Search code examples
javaarraysaudiojavasoundfast-forward

Fast Forward implementation in Realtime Audio byte array in java


I am managing audio capturing and playing using java sound API (targetDataLine and sourceDataLine). Now suppose in a conference environment, one participant's audio queue size got greater than jitter size (due to processing or network) and I want to fast forward the audio bytes I have of that participant to make it shorter than jitter size.

How can I fast forward the audio byte array of that participant?

I can't do it during playing as normally Player thread just deque 1 frame from every participant's queue and mix it for playing. The only way I can get that is if I deque more than 1 frame of that participant and mix(?) it for fast-forwarding before mixing it with other participants 1 dequeued frame for playing? Thanks in advance for any kind of help or advice.


Solution

  • I found a fantastic git repo (sonic library, mainly for audio player) which actually does exactly what I wanted with so much controls. I can input a whole .wav file or even chunks of audio byte arrays and after processing, we can get speed up play experience and so more. For real time processing I actually called this on every chunk of audio byte array.

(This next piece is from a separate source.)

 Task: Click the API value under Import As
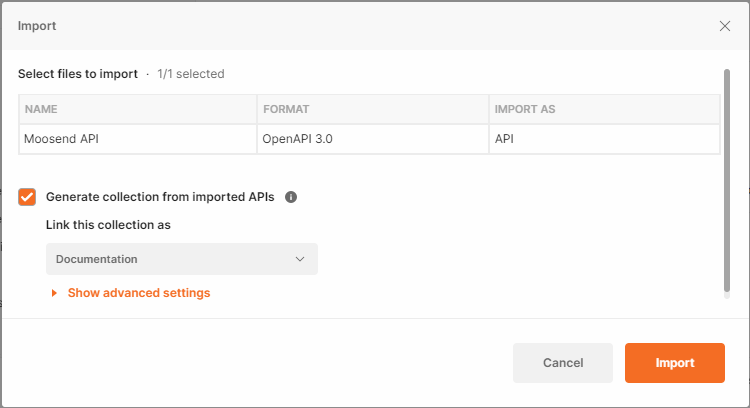[505, 140]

    I found another way/algo to detect whether a audio chunk/byte array is voice or not and after depending on it's result, I can simply ignore playing non voice packets which gives us around 1.5x speedup with less processing.

    public class DTHVAD {
    public static final int INITIAL_EMIN = 100;
    public static final double INITIAL_DELTAJ = 1.0001;
    private static boolean isFirstFrame;
    private static double Emax;
    private static double Emin;
    private static int inactiveFrameCounter;
    private static double Lamda; //
    private static double DeltaJ;
    
    static {
        initDTH();
    }
    
    private static void initDTH() {
        Emax = 0;
        Emin = 0;
        isFirstFrame = true;
        Lamda = 0.950; // range is 0.950---0.999
        DeltaJ = 1.0001;
    }
    
    public static boolean isAllSilence(short[] samples, int length) {
        boolean r = true;
        for (int l = 0; l < length; l += 80) {
            if (!isSilence(samples, l, l+80)) {
                r = false;
                break;
            }
        }
        return r;
    }
    
    public static boolean isSilence(short[] samples, int offset, int length) {
    
        boolean isSilenceR = false;
        long energy = energyRMSE(samples, offset, length);
        // printf("en=%ld\n",energy);
    
        if (isFirstFrame) {
            Emax = energy;
            Emin = INITIAL_EMIN;
            isFirstFrame = false;
    
        }
    
        if (energy > Emax) {
            Emax = energy;
        }
    
        if (energy < Emin) {
    
            if ((int) energy == 0) {
                Emin = INITIAL_EMIN;
    
            } else {
                Emin = energy;
    
            }
            DeltaJ = INITIAL_DELTAJ; // Resetting DeltaJ with initial value
    
        } else {
            DeltaJ = DeltaJ * 1.0001;
        }
    
        long thresshold = (long) ((1 - Lamda) * Emax + Lamda * Emin);
        // printf("e=%ld,Emin=%f, Emax=%f, thres=%ld\n",energy,Emin,Emax,thresshold);
        Lamda = (Emax - Emin) / Emax;
    
        if (energy > thresshold) {
    
            isSilenceR = false; // voice marking
    
        } else {
            isSilenceR = true; // noise marking
    
        }
    
        Emin = Emin * DeltaJ;
    
        return isSilenceR;
    }
    
    private static long energyRMSE(short[] samples, int offset, int length) {
        double cEnergy = 0;
        float reversOfN = (float) 1 / length;
        long step = 0;
    
        for (int i = offset; i < length; i++) {
            step = samples[i] * samples[i]; // x*x/N=
            // printf("step=%ld cEng=%ld\n",step,cEnergy);
            cEnergy += (long) ((float) step * reversOfN);// for length =80
            // reverseOfN=0.0125
    
        }
        cEnergy = Math.pow(cEnergy, 0.5);
        return (long) cEnergy;
    
    }
    

    }

    Here I can convert my byte array to short array and detect whether it is voice or non voice by

    frame.silence = DTHVAD.isSilence(encodeShortBuffer, 0, shortLen);